*GIVEN EXERCISE*: Reproduce the stretch of lines from the one containing "Choose the Closet label" through the one containing "tap(420, 233)", replacing "label" with "caption" and leaving everything else unchanged.

Text and element pointing lines:
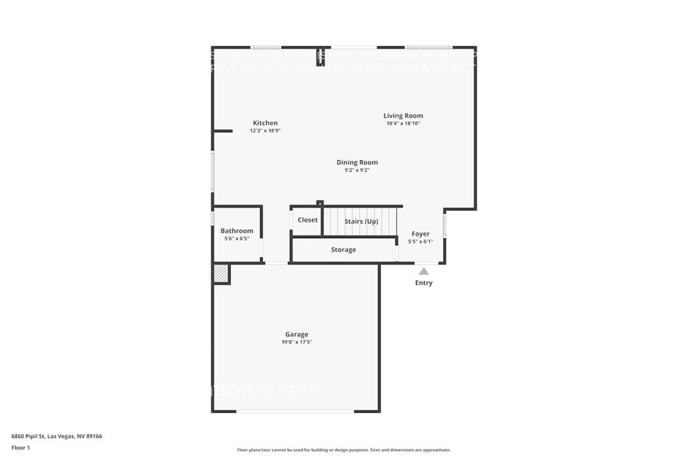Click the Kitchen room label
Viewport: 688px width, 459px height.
tap(264, 123)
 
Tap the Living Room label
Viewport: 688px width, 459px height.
tap(403, 116)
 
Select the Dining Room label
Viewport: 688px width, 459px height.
tap(356, 162)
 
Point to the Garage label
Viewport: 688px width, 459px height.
tap(296, 334)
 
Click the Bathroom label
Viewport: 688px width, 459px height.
tap(236, 230)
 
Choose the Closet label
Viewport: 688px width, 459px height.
tap(307, 220)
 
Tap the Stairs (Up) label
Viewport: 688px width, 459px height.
tap(361, 222)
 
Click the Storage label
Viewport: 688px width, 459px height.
tap(343, 250)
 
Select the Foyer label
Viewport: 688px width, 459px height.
tap(420, 233)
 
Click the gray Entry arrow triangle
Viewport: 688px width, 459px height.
tap(424, 271)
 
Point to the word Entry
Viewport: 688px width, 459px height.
tap(424, 283)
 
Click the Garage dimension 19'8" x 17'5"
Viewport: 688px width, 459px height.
tap(296, 342)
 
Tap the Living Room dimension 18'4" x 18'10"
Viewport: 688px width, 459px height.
tap(403, 123)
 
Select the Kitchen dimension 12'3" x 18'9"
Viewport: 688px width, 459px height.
tap(264, 130)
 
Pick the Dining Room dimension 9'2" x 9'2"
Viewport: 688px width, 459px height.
tap(356, 170)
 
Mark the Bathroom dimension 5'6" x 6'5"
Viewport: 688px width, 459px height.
tap(236, 238)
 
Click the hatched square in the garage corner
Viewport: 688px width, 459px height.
tap(221, 273)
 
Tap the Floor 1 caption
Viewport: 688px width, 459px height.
tap(20, 447)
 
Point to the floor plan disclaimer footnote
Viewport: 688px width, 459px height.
tap(343, 450)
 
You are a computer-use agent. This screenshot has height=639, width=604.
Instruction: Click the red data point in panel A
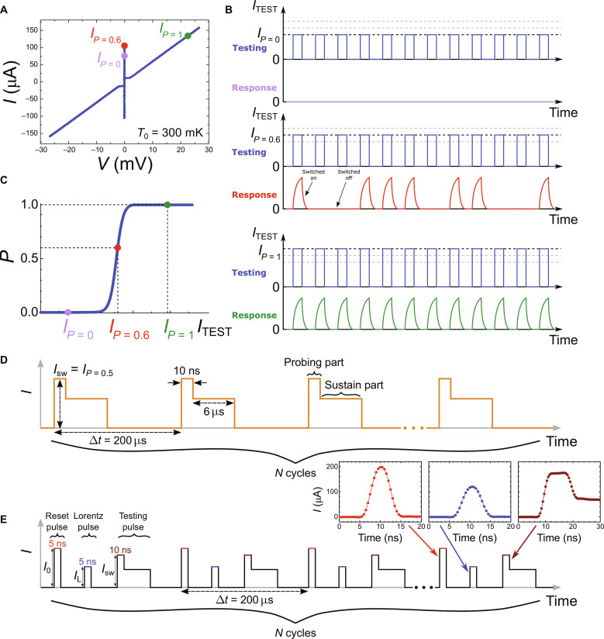[124, 46]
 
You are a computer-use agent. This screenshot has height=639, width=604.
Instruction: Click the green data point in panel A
[188, 36]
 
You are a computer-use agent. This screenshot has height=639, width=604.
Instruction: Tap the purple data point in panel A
[124, 56]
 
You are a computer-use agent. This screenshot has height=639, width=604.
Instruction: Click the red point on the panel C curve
[117, 247]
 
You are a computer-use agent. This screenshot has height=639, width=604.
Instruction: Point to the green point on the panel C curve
[167, 205]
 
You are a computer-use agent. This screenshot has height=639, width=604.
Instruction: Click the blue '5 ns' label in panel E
[88, 561]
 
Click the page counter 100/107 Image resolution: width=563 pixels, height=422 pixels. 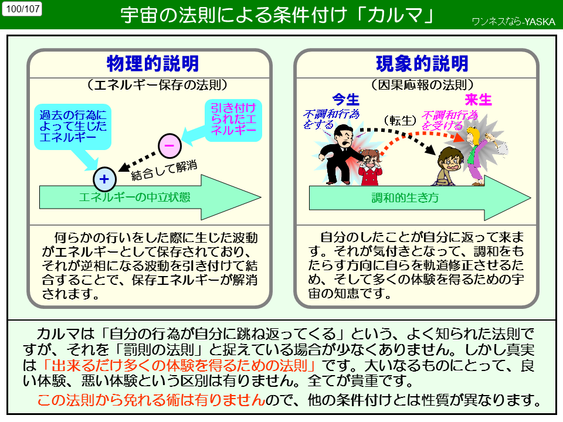pos(22,9)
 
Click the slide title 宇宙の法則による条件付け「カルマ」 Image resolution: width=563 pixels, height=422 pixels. pos(276,15)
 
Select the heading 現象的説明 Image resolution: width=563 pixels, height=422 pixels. pos(422,64)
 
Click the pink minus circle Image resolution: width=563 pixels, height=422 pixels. pos(169,145)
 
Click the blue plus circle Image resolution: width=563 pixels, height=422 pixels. pos(104,179)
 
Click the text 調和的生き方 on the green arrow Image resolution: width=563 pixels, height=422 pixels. pos(405,198)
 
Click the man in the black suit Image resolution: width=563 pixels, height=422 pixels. pos(336,152)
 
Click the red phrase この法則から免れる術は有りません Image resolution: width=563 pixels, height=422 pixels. pos(151,401)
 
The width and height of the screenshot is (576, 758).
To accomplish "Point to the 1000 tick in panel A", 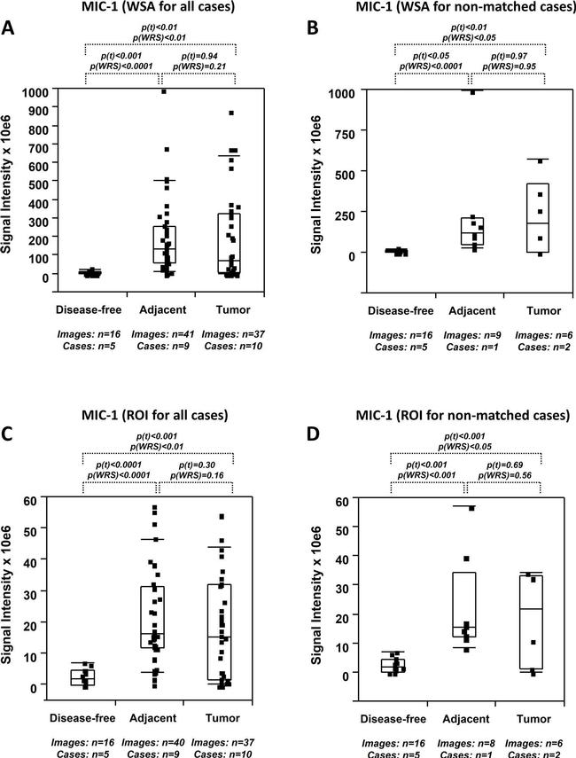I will click(38, 91).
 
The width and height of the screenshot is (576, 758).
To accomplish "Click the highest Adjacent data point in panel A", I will click(162, 91).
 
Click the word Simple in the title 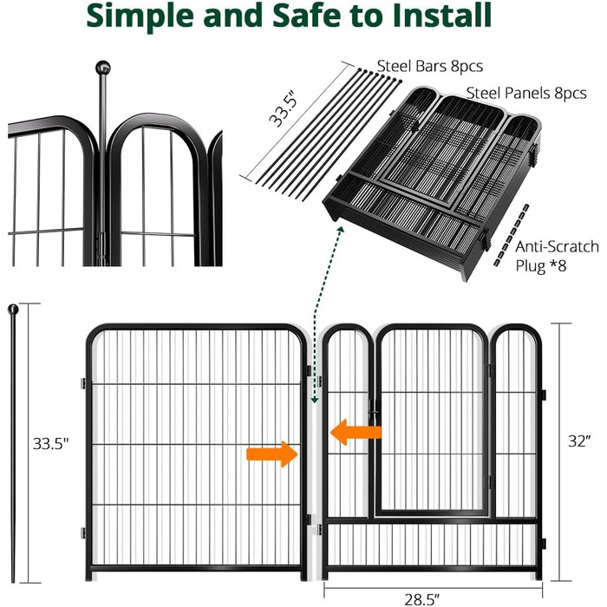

*RESPONSE TO THIS TASK*:
Choose the Closet caption
Viewport: 688px width, 459px height.
tap(307, 220)
 
Tap the Stairs (Up) caption
Viewport: 688px width, 459px height.
tap(361, 222)
 
Click the Storage caption
Viewport: 688px width, 459px height.
tap(343, 250)
 
Select the Foyer caption
Viewport: 688px width, 459px height.
tap(420, 233)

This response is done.